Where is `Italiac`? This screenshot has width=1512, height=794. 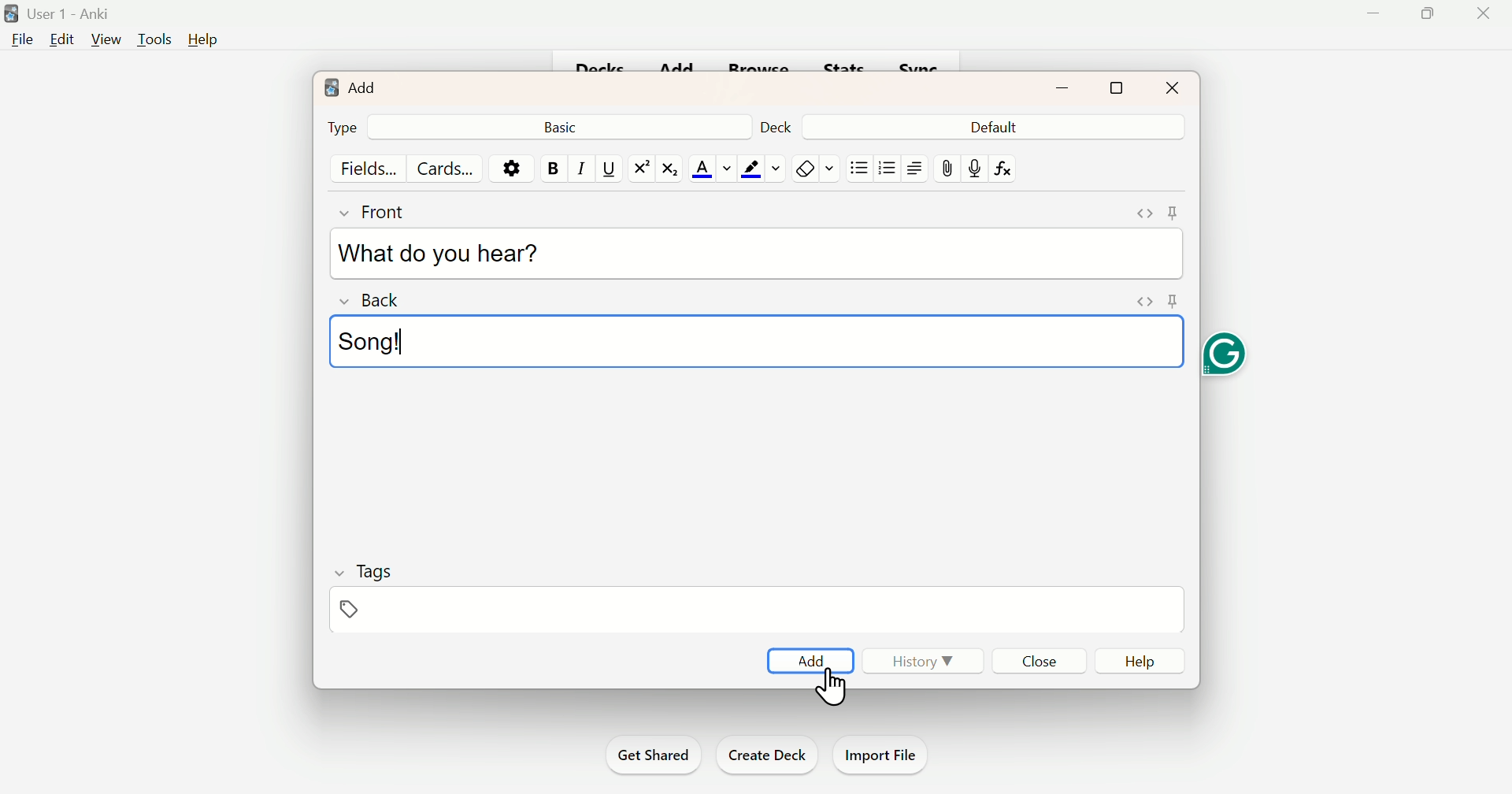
····················
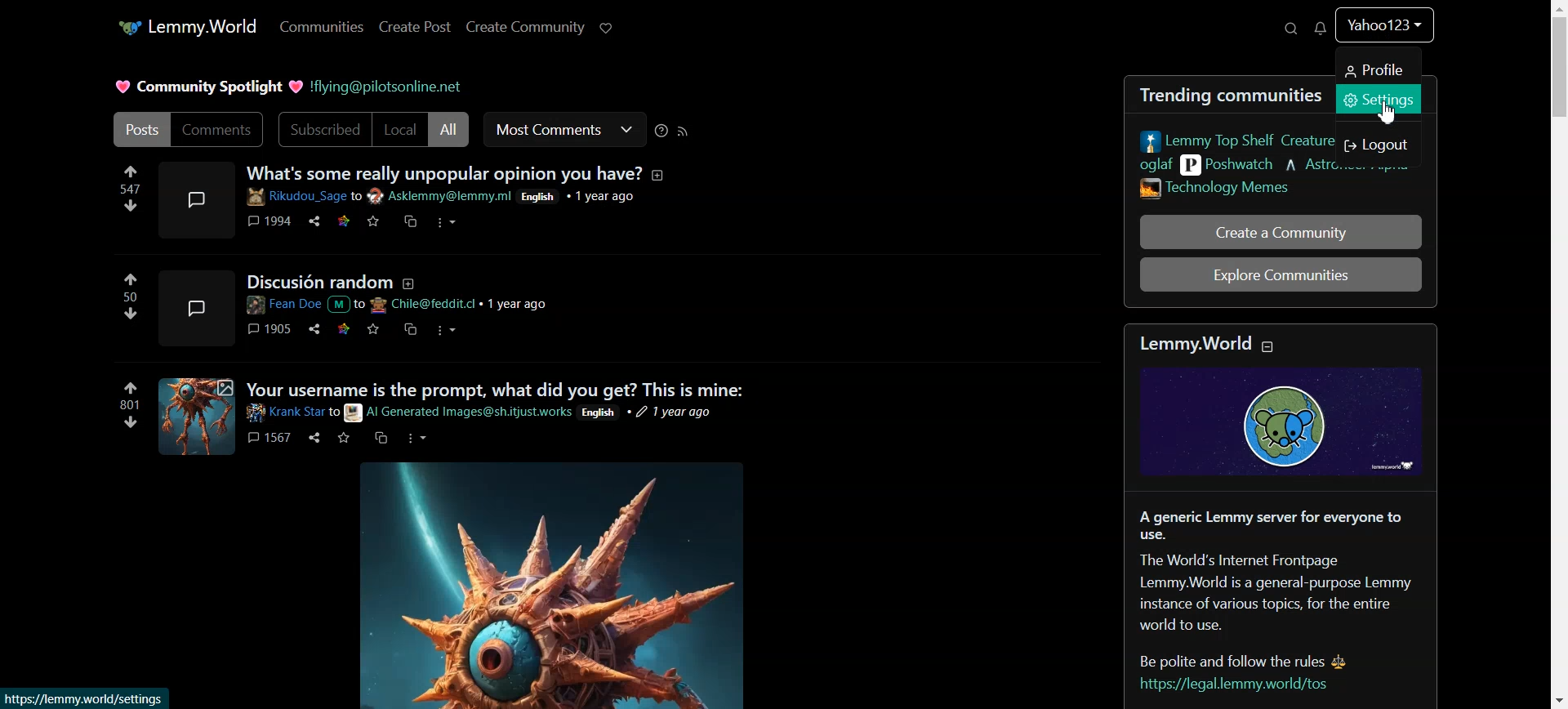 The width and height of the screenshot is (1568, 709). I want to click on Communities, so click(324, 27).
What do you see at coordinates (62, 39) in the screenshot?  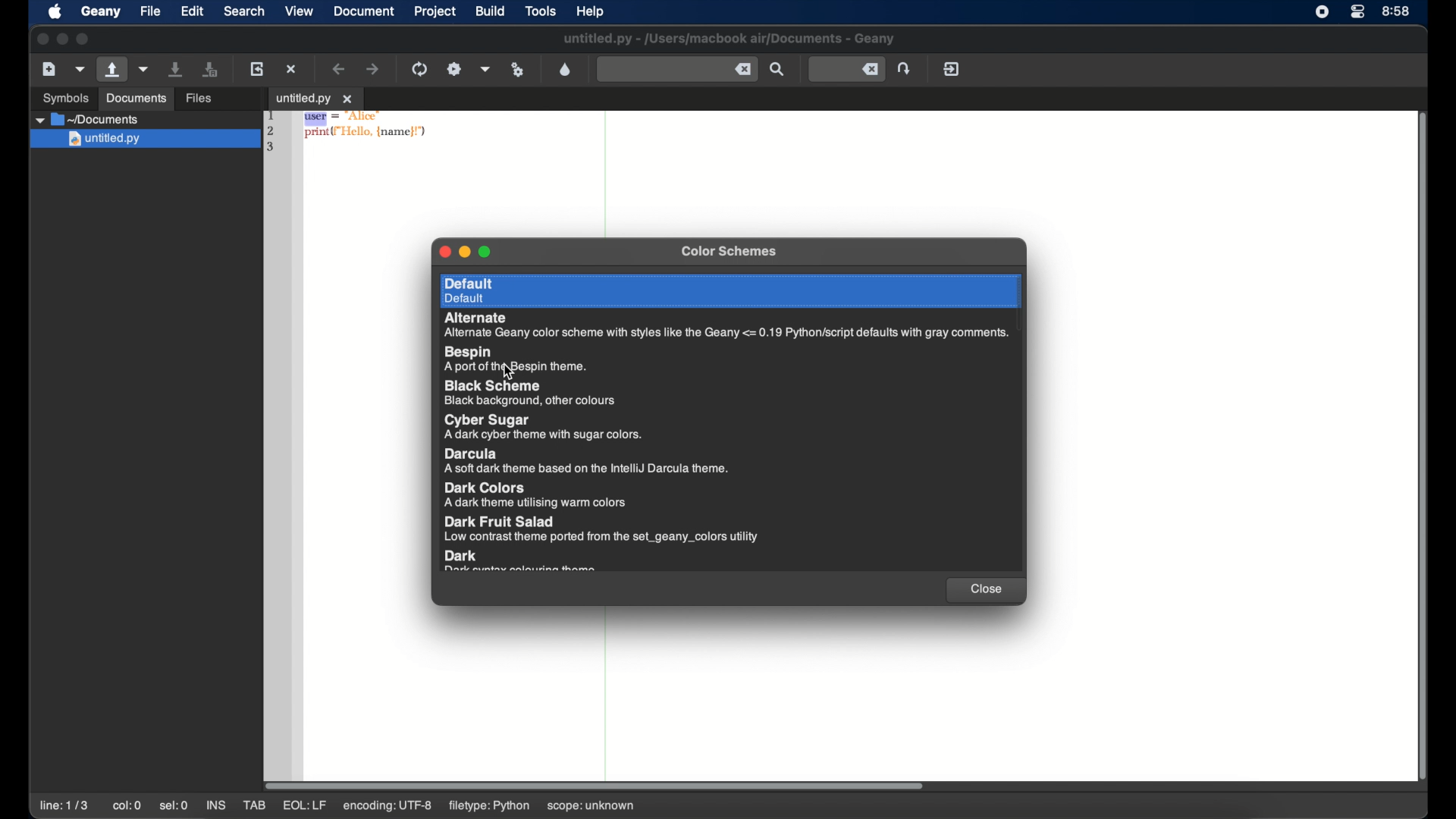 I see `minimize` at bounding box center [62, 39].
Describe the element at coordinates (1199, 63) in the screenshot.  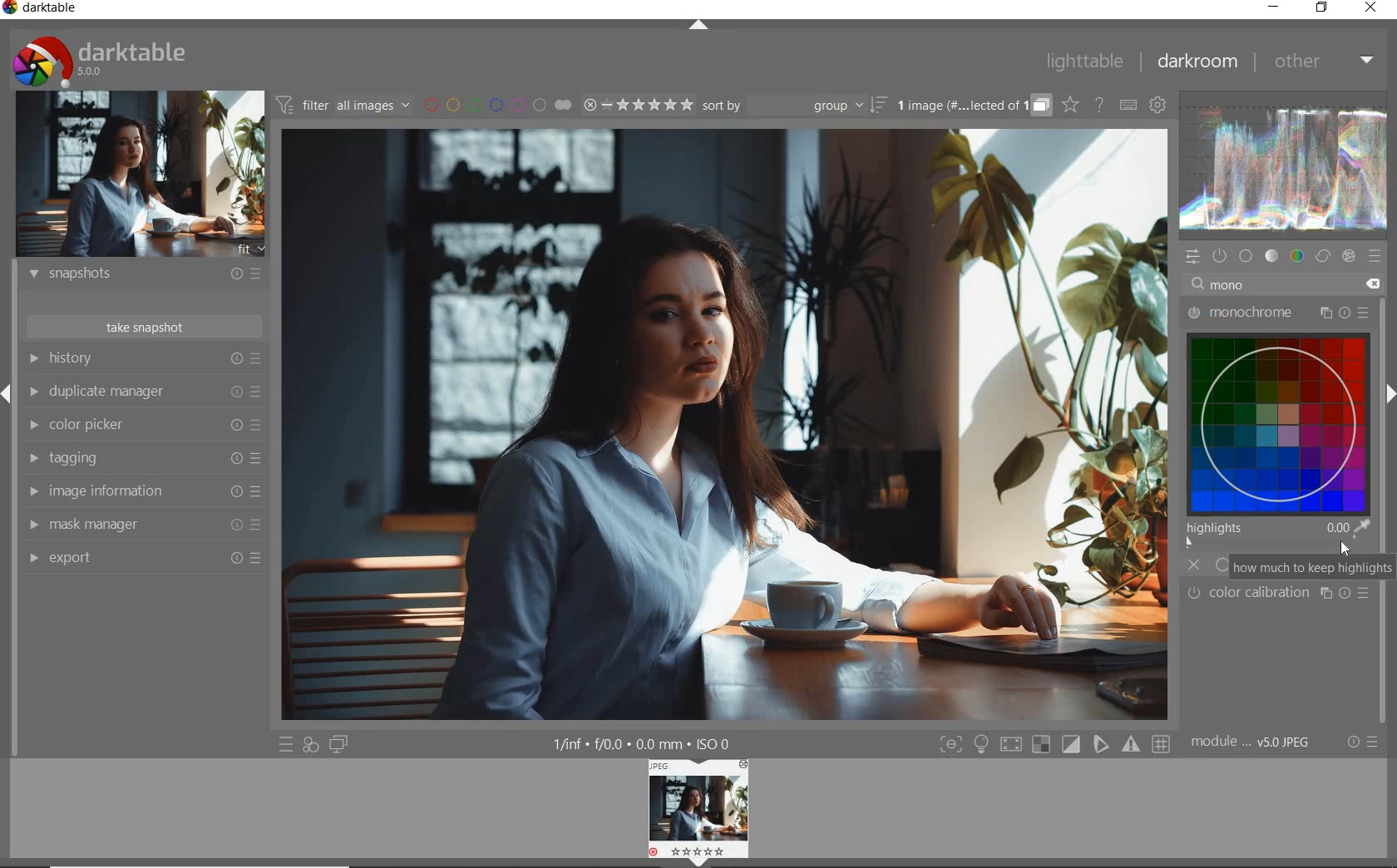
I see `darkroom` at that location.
····················
Copy out verbatim the lines of the material, starting at the line that contains "Describe the element" and stopping after the line that contains "at that location.". Leave out the pictures.

RESULT OF THIS EXERCISE ::
Describe the element at coordinates (1199, 63) in the screenshot.  
I see `darkroom` at that location.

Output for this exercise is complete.